Reportagem: Cláudia Neis
Cascavel – A busca, a distribuição e, principalmente, o consumo dos medicamentos que compõem o chamado Kit Covid (ivermectina, cloroquina ou hidroxicloroquina, azitromicina, nitazoxanida, vitamina D, zinco, prednisona ou prednisolona, entre outros), para o tratamento precoce da covid-19, vêm preocupando a comunidade farmacêutica.
Diante da situação, um grupo de farmacêuticos de Cascavel e região que atuam como professores e pesquisadores emitiu uma carta à sociedade para alertar, esclarecer e desmitificar o possível engano que a propaganda e o estímulo do uso desses kits pode causar. “A nossa intenção é alertar as pessoas para o risco do consumo desses medicamentos que não têm comprovação de combater a covid e que podem causar uma série efeitos e danos à saúde de quem os utiliza sem orientação. É lamentável que os gestores públicos, além de validarem esse tratamento sem comprovação, estão usando recursos públicos para comprar e distribuir esses kits como se fossem a cura. Existem cientistas do mundo inteiro buscando a cura para a covid-19; se ela estivesse em medicamentos de custo baixo e já disponíveis no mercado a comunidade científica seria a primeira a se pronunciar. Então, pedimos às pessoas um pouco mais de confiança na ciência antes de se automedicar e acreditar em anúncios sem comprovação”, explica uma das autoras da carta, Suzane Virtuoso, que é farmacêutica e professora do curso de Farmácia da Unioeste (Universidade Estadual do Oeste do Paraná).
Riscos
Suzane ressalta ainda que o incentivo à automedicação passa a imagem de que há um tratamento efetivo para os pacientes e, com isso, desestimula o uso de medidas que comprovadamente auxiliam na prevenção da contaminação. “Quando se passa a impressão de que há um tratamento eficaz, as pessoas deixam de se preocupar em se prevenir. Ou seja, além do risco à saúde com o uso das substâncias, as pessoas ainda deixam de se preocupar com as medidas de distanciamento social, uso de máscaras e higienização frequente das mãos, uso do álcool em gel, que são os nossos únicos recursos comprovadamente eficazes no combate à covid-19” ressalta Suzane.
Ao fim do documento, os profissionais frisam a necessidade de aguardar a comprovação científica do tratamento: “Por fim, gostaríamos de frisar que iniciativas sem comprovação científica são graves em várias dimensões: estimulam o mau uso do recurso público, ferem políticas públicas de saúde, criam falsa expectativa de cura e segurança para a população podendo levar a diminuição da adesão às medidas sabidamente eficazes. É preciso cumprir o primeiro preceito da Medicina ‘Primum non noccere’, ou seja, antes de tudo não fazer mal, e aguardarmos as certezas científicas”.
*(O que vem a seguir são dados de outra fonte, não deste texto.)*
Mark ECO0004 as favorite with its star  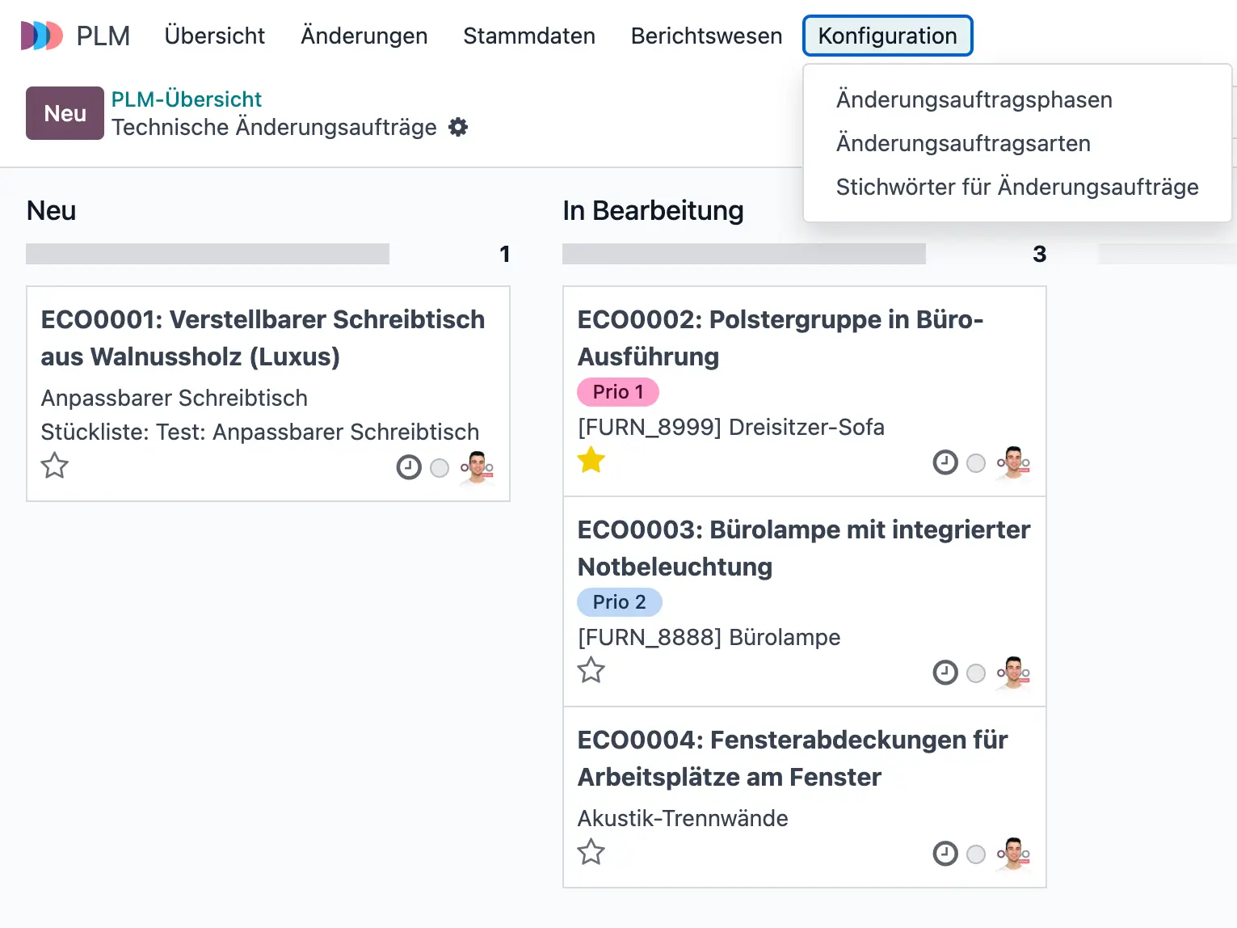click(591, 852)
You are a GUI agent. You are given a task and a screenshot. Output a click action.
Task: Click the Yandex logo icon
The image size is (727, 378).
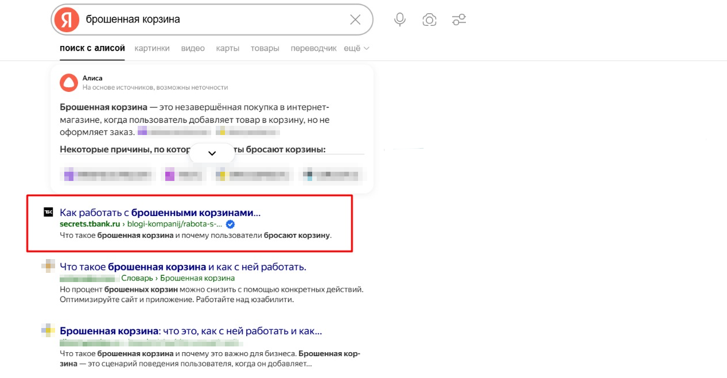(x=67, y=20)
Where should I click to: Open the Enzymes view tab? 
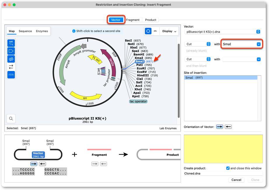[x=42, y=31]
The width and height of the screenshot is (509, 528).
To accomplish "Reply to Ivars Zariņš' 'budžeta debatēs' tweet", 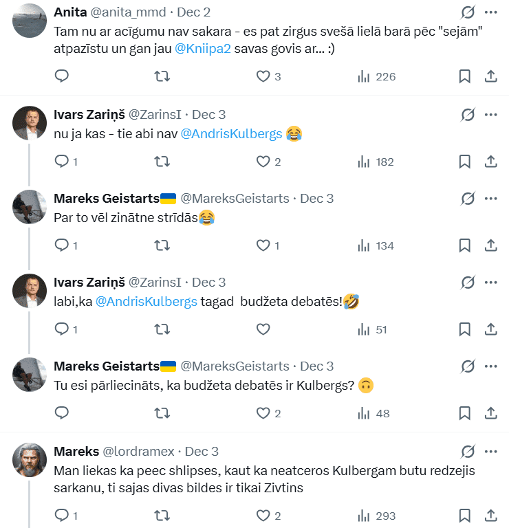I will click(x=61, y=329).
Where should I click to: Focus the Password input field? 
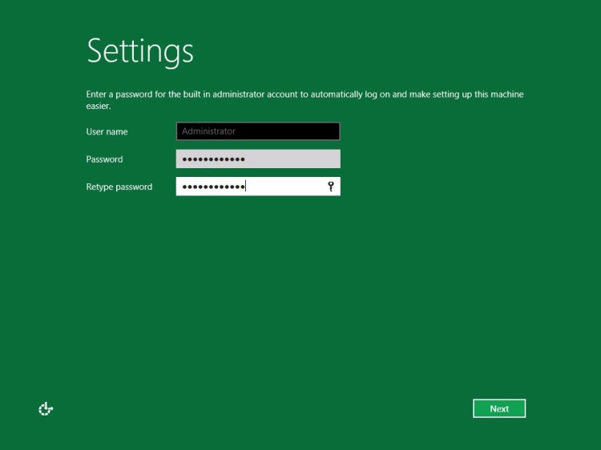257,159
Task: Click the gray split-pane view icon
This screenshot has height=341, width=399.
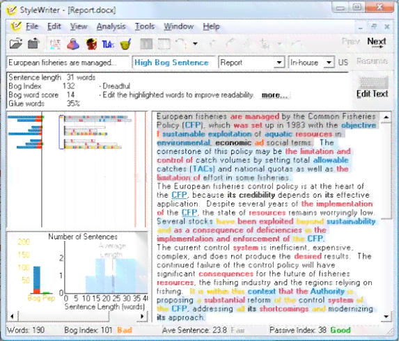Action: (146, 45)
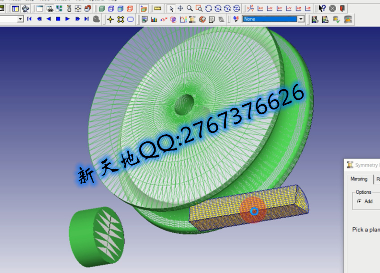Viewport: 380px width, 273px height.
Task: Open the None dropdown list
Action: [x=301, y=19]
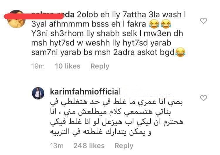Viewport: 220px width, 155px height.
Task: Tap the heart beside karimfahmiofficial's reply
Action: [x=203, y=98]

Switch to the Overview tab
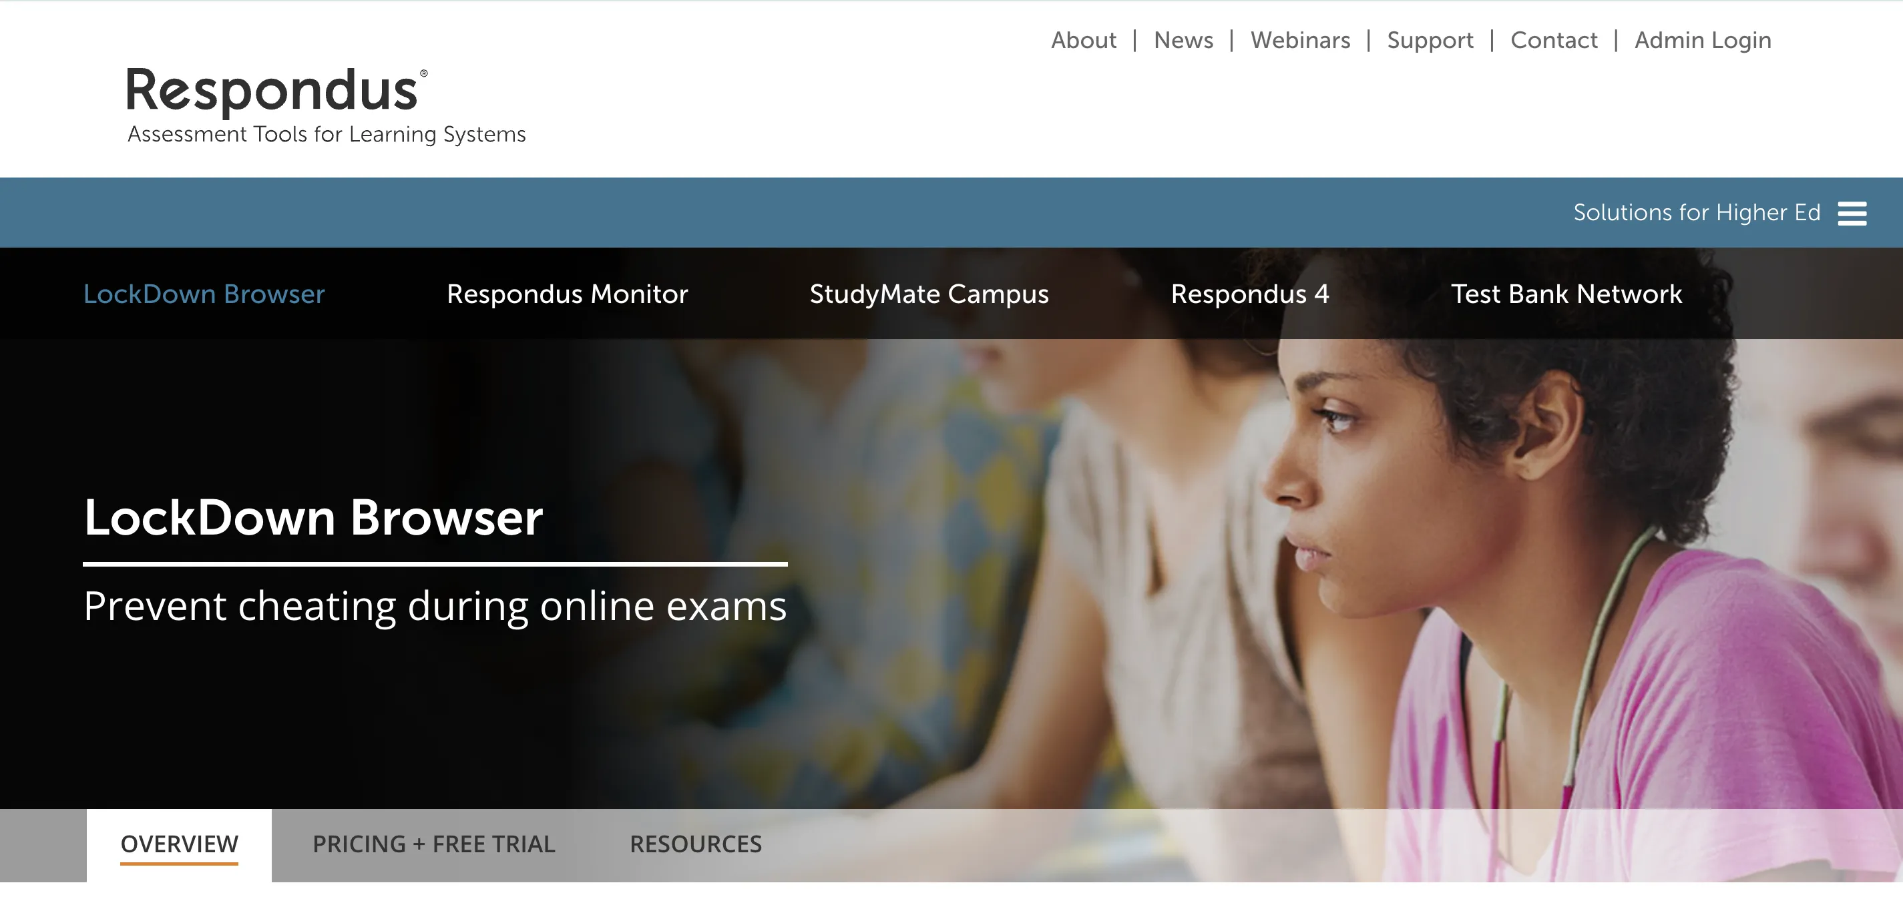(179, 845)
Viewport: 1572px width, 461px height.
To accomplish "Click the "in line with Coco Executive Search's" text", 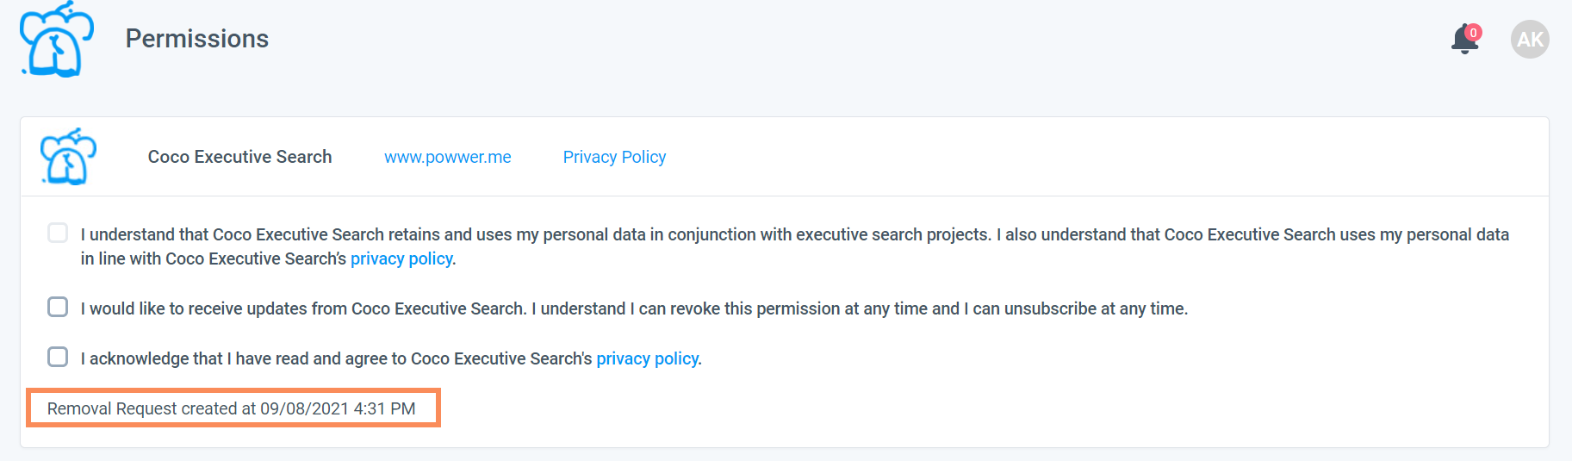I will pos(214,259).
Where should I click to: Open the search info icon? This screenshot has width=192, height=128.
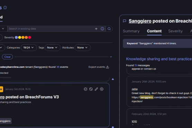[102, 29]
Produtos se esgotam nas prateleiras
O volume da venda dos medicamentos do “Kit” aumentou de forma assustadora e chegou a zerar os estoques. Para se ter uma ideia, em uma rede de farmácias com mais de 15 lojas em Cascavel, o volume de ivermectina vendido em junho e julho deste ano foi igual à soma de quase sete anos de demanda normal. A rede, que mantém estoques para períodos de três a quatro meses, viu o medicamento sumir rapidamente e precisou recorrer à indústria de forma urgente.
Já a hidroxicloroquina teve o estoque esgotado em duas horas logo após o anúncio de possível eficácia pelo presidente dos Estados Unidos, Donald Trump, ainda em março. De lá até julho foram vendidos o equivalente a dois anos. Vale lembrar que o medicamento passou a ser distribuído aos hospitais pelo governo.